Position Tracker
PassAudited by ClawScan on May 10, 2026.
Overview
Position Tracker appears purpose-aligned, but it can be connected to powerful broker, exchange, or cloud accounts and optional auto-reconciliation can close or correct external positions.
This looks like a legitimate state-tracking library rather than malicious behavior. Before installing or using it with real accounts, verify the package source, test with read-only or sandbox credentials, keep automatic closing disabled until you trust the workflow, and protect the local state file.
Findings (5)
Artifact-based informational review of SKILL.md, metadata, install specs, static scan signals, and capability signals. ClawScan does not execute the skill or run runtime probes.
Installing the package could execute code from a package source that may differ from the reviewed artifact if the user does not verify it.

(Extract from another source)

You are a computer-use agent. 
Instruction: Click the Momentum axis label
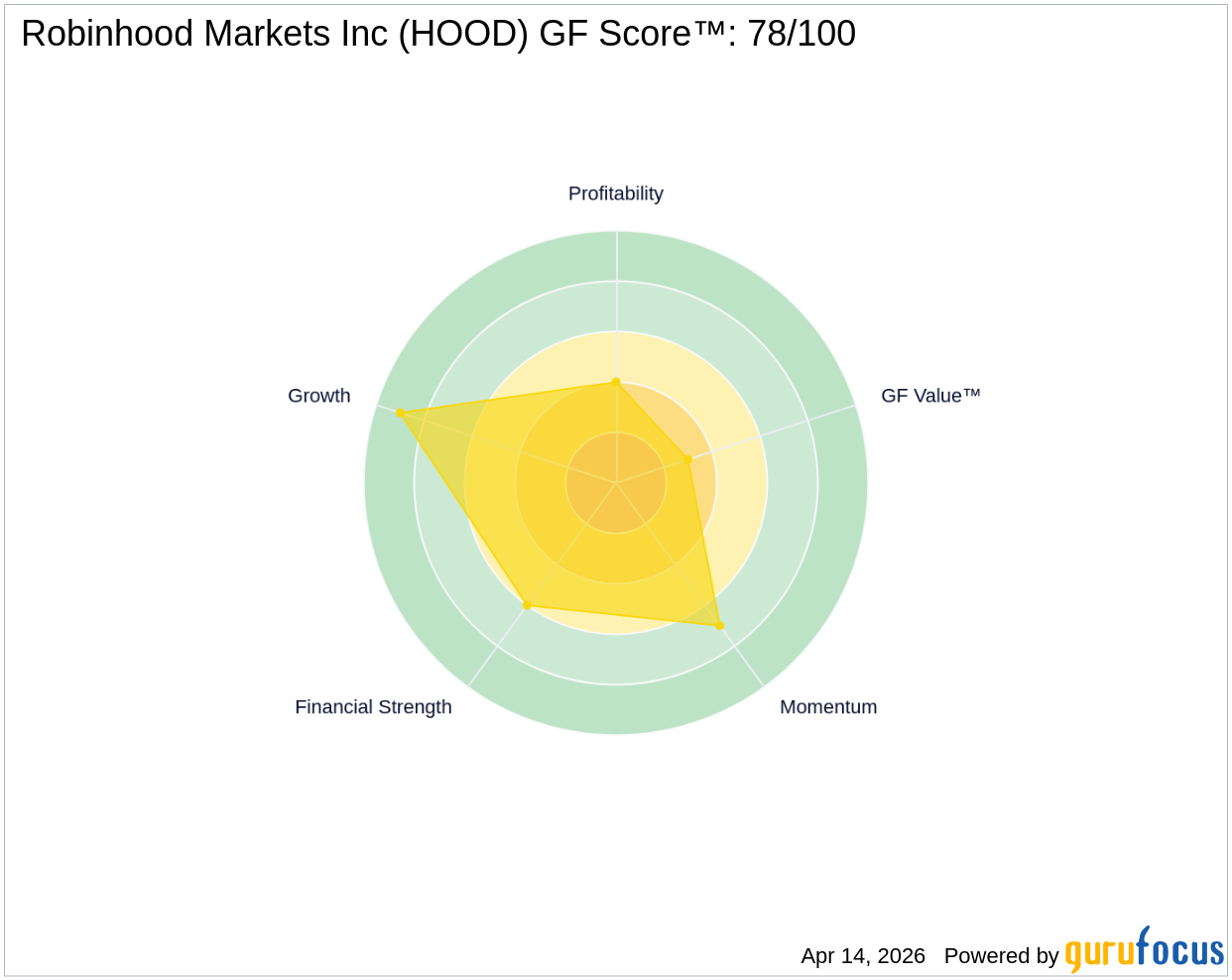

The skill recommends installing a package from a package registry or copying the included local file. This is user-directed and normal for a Python library, but the install command is not pinned to a version or checksum.
pip install position-tracker # OR copy position_tracker.py to your project
Prefer the reviewed included `position_tracker.py` file or install a pinned, verified package version from a trusted source.
If enabled incorrectly, the tracker could close or cancel real positions/resources, potentially causing financial loss or service disruption.
The library exposes an optional path that can close external positions through the user's adapter. This is disclosed and default-off, but it is high-impact if used with real broker, exchange, cloud, or subscription accounts.
`cleanup_orphans(orphans, auto_close=False)` ... `auto_close` (bool): If True, close orphans via API adapter
Keep `auto_close` disabled until tested, require human approval for real closures, and scope adapters to only the intended account/resources.
A broadly privileged API client could let reconciliation actions affect more positions or resources than intended.
The integration pattern expects a user-provided broker/exchange client with authority to read and close positions. The skill does not show credential capture or storage, but the delegated account permissions can be powerful.
return self.broker_client.get_positions() ... return self.broker_client.close(position_id)
Use least-privilege API keys, read-only credentials for detection-only mode, and separate credentials for any close/cancel authority.
A temporary API inconsistency or race could lead to incorrect cleanup or closure attempts.
The documentation acknowledges race conditions during reconciliation. If automatic corrective actions are enabled, a stale or false orphan/phantom detection could propagate into real cleanup actions.
External state can change between ... Fetching positions from API ... Taking corrective action ... Workarounds: Verify before cleanup ... Disable auto-reconcile
Use manual review or a two-step detect-then-verify workflow for production accounts, especially for financial or cloud resources.
The state file may contain sensitive position/resource metadata, and local tampering could influence future reconciliation decisions.
The tracker stores position state and user-defined metadata in a persistent local JSON file and reloads it on startup.
self.state_file = os.path.join(state_dir, state_file) ... json.dump(data, f, indent=2) ... os.replace(tmp, self.state_file)
Store the state directory in a protected location, avoid putting secrets in metadata, and consider backups or integrity checks for production use.